29 June 2014

Does New Zealand poetry have a voice?, and 32 statements about writing poetry by Marvin Bell

Recently Harvey Molloy (poet and poetry editor of JAAM 31) wrote a short piece about whether New Zealand poetry has a national voice on Awkword Paper Cut. You can read it here (scroll down to the third piece, after Australia and the UK): http://www.awkwordpapercut.com/writers-on-writing/national-identity-and-writing.

Of course it's an enormous subject to tackle, especially in such a short space, but I really like the four generalisations Harvey makes:
(1) We are much less concerned with experimentation and anything remotely ‘theoretical’ than some of our overseas’ counterparts – there’s a tendency towards understatement and a suspicion of all grand styles and schools of thought which stifle poets willing to take risks.

(2) We are increasingly aware of ourselves as located within the Pacific; this offers the promise for a truly diverse national literature. We have just started to talk to each other.

(3) We are a people haunted by our past; our tipuna (‘ancestors’) call to us and ask to be recognised. If we are from descendants of settlers or immigrants we have shadowy memories of other voices, other lands. There’s a temporal dimension to our environments. We know what it is to be haunted.
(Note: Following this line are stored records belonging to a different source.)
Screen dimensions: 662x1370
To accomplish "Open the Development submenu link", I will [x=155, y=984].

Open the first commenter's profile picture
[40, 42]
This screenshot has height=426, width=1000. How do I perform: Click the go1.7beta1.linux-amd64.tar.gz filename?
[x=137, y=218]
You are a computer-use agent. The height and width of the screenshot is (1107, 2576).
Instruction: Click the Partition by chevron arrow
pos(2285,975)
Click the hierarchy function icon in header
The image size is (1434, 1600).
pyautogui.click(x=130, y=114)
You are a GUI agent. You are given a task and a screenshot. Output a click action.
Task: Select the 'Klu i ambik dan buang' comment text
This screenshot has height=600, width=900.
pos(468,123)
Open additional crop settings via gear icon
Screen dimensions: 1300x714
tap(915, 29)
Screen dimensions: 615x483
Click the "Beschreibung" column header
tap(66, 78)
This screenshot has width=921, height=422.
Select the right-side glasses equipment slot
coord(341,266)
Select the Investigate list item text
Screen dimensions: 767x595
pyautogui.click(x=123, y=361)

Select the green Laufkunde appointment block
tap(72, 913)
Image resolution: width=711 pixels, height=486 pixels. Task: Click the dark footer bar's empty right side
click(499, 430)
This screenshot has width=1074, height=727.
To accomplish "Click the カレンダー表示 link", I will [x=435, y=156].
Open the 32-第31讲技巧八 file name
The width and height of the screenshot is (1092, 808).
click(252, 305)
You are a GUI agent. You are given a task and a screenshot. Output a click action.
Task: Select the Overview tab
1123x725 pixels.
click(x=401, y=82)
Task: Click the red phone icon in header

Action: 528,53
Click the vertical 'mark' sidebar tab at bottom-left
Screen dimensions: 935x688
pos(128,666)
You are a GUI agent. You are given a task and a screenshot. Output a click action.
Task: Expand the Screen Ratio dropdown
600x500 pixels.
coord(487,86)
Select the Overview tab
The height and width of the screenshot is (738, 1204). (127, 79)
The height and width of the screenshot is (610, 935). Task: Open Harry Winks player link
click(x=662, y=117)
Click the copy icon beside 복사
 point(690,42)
(4) Earthquakes, heavy weather, intriguing landscapes all occupy our poetry. There’s a sense of hazard or calamity in our relationship with nature. Our landscapes include Auckland traffic, car park buildings, Antarctica, volcanic plateaus, the Canterbury Plains, Wellington suburbs. 
They feel pretty true to me. What do you think? What would you add? Do you think this is a worthwhile conversation to be having? What can we learn from this? Perhaps we can see our boundaries that we should then be expanding?

Also, on a whim I clicked to join a MOOC (massive online open course) about 'How writers write poetry'. This is kind of unlike me as I'm not really a writing-course person (I did one two-day poetry course and one two-day short fiction course 19 years ago), and I can't see myself joining in on the workshops and forums, but I'm expecting the videos of different writers talking about different things pretty interesting. And also it will hopefully be a good introduction to some poets I don't know.

Anyway, I've already found the first, introductory, video pretty interesting. Poet Marvin Bell makes 32 statements about writing poetry (you can skip the first two minutes of introduction). A few things he said that struck me are:
  • If you're in a writing group, especially with friends, you should decide at the outset to welcome surprises - when someone writes something that is experimental and outside what you'd expect from them.
  • Read something, write something, read something, write something, and be influenced in your writing by what you read. (He also said, 'Garbage in, garbage out.')
  • You don't learn as much from work like yours as you do from work that is unlike yours.
  • Poetry is poetry because of what it leaves out.


2 comments:

Ben Hur said...

I especially like the statement: "•Poetry is poetry because of what it leaves out."

I submitted a couple of poems to The Press a while back and editor, James Norcliffe, rejected them because he said they didn't make the reader do any work. I found that really valuable criticism.

Michelle Elvy said...

I missed this a while back. Great to see this post and the links you share. I also like how Harvey tackled the large question of national voice in NZ poetry. Also, I like the other bits of advice you share, esp these two:

You don't learn as much from work like yours as you do from work that is unlike yours.

Poetry is poetry because of what it leaves out.